* **EXERCISE BRIEF**:
Below are some records. Set down exactly the line holding "The height and" and every later line through the end, omitting the pictures.

[Collection entries]
*** Begin section ***

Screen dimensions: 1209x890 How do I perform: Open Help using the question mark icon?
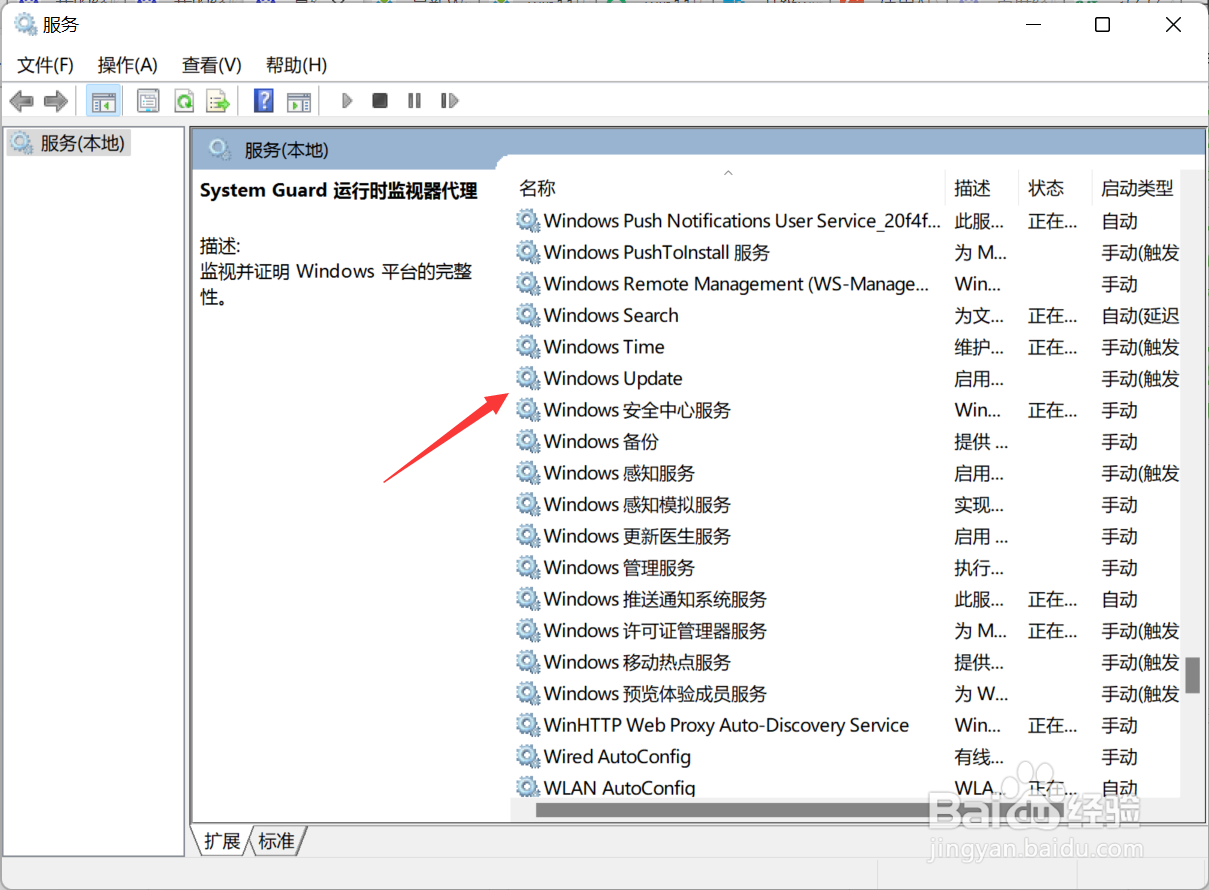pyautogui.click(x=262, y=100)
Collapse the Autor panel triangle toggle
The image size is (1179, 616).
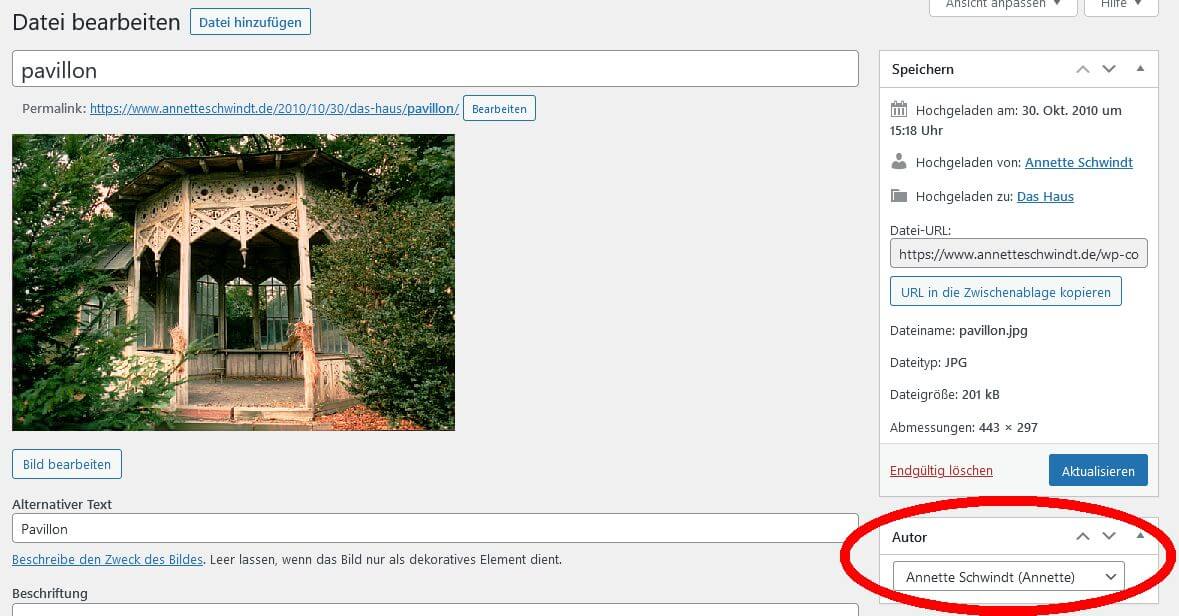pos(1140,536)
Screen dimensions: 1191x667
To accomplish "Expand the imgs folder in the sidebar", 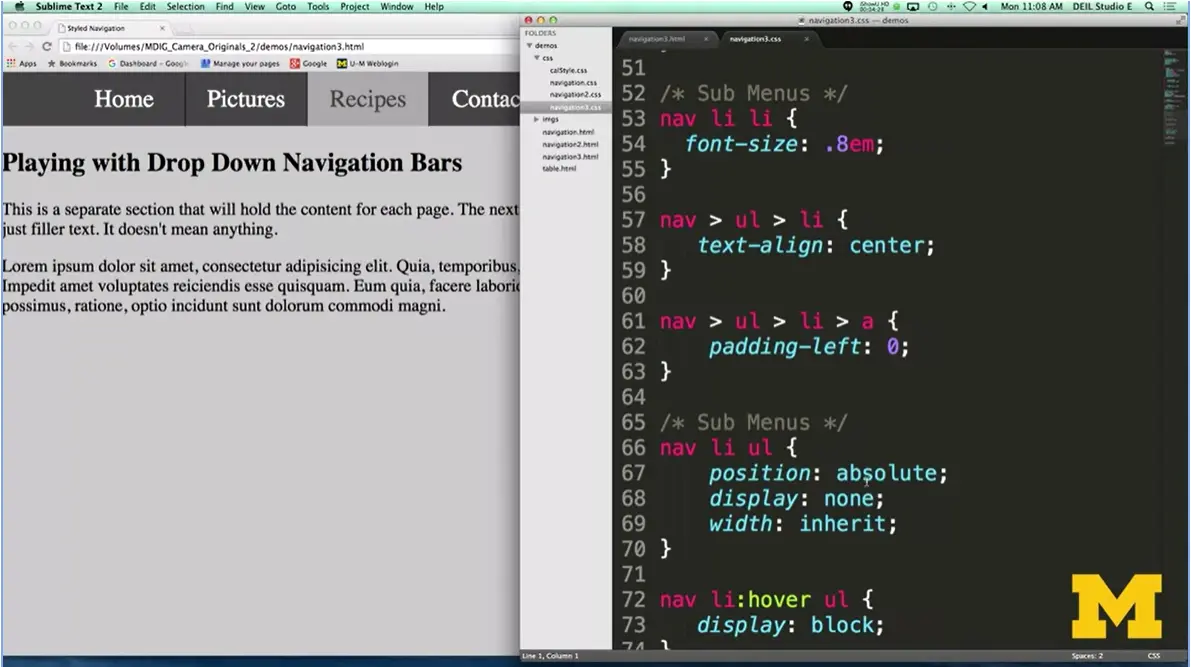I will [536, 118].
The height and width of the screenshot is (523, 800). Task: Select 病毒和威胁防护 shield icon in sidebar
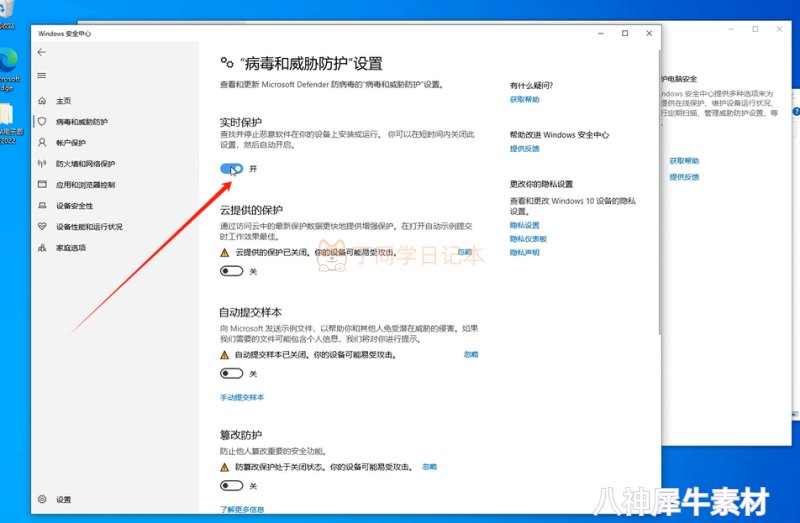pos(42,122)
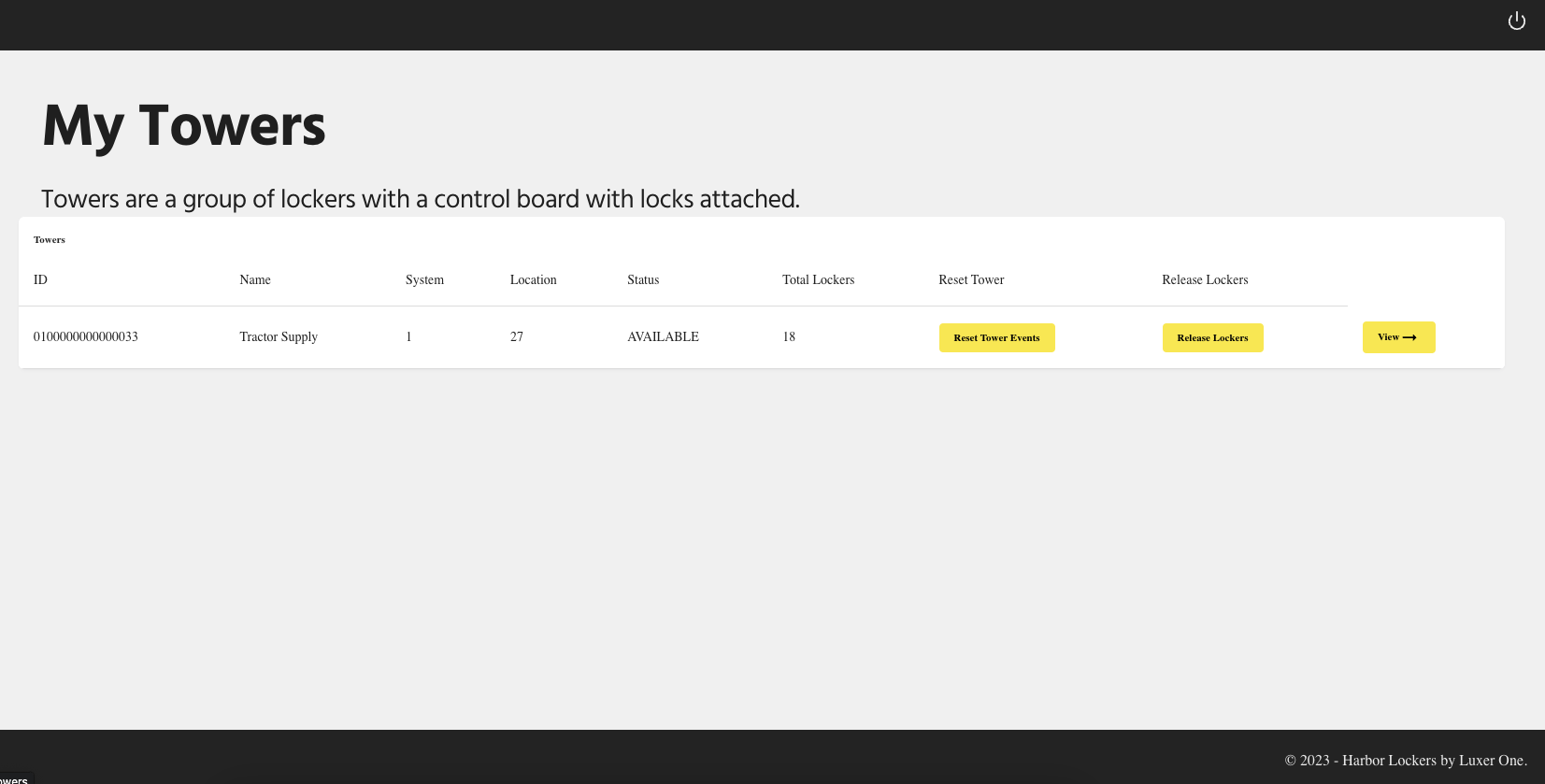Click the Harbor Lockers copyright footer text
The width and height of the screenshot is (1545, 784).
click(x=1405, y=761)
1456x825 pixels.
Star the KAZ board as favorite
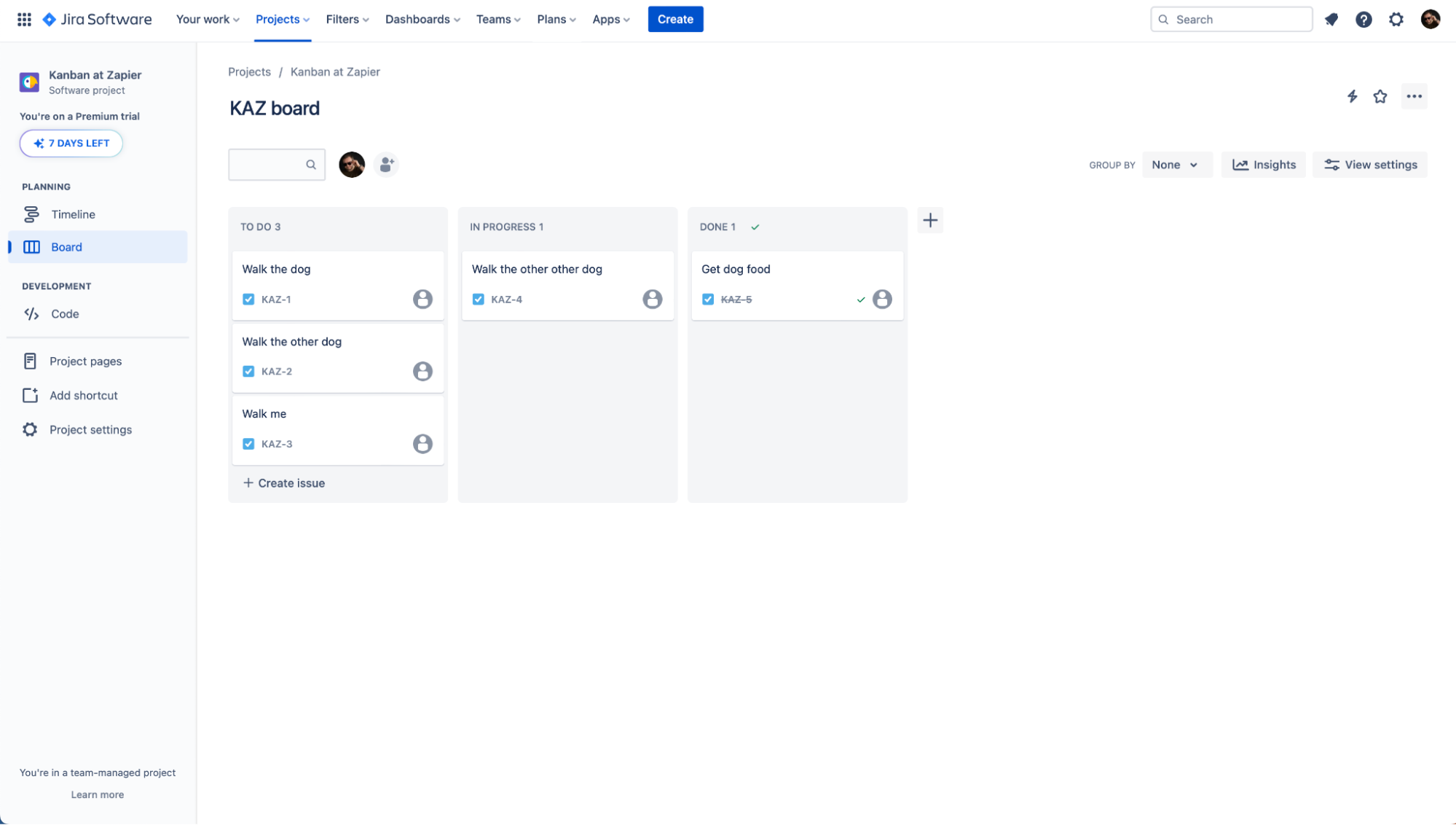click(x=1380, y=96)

*** End section ***

* **OUTPUT BELOW**:
The height and width of the screenshot is (523, 800). Task: Select 病毒和威胁防护 shield icon in sidebar
pos(42,122)
Click the Harbor Lockers copyright footer text
The width and height of the screenshot is (1545, 784).
click(x=1405, y=761)
1456x825 pixels.
Star the KAZ board as favorite
click(x=1380, y=96)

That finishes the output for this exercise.